Pan Koblyakow został aresztowany 29 lipca w Sofii po przylocie z Paryża na podstawie nakazu aresztowania Interpolu w związku z postępowaniem karnym toczącym się przeciwko niemu w Rosji. Przebywa on obecnie w areszcie domowym w Sofii. Nie otrzymano jednak żadnego formalnego wniosku o jego aresztowanie, więc Sąd dla miasta Sofii (SCC) zdecydował o zastosowaniu wobec niego dozoru, zwalniając go z aresztu kilka dni po zatrzymaniu.

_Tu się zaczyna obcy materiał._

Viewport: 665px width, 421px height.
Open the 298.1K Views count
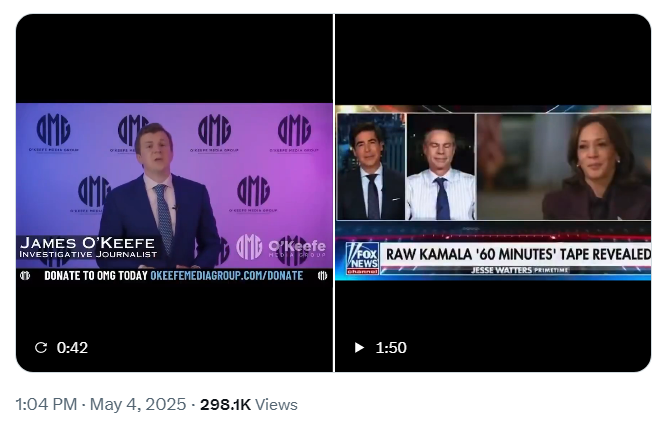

Adwokat pana Kobylakow stwierdził, że nakaz Interpolu oparty jest na wniosku o aresztowanie, wydanym 1 lutego 2013 r. przez Sąd Rejonowy w Moskwie, po tym gdy nie udało się odnaleźć i zatrzymać pana Koblyakow. Rosyjskie władze oskarżają go o oszustwa w latach 2004-2005. Mimo, że postępowanie karne przeciwko niemu zostało formalnie wszczęte w 2013 r., Kobylakow wielokrotnie podróżował poza granice Francji nim został aresztowany w Sofii.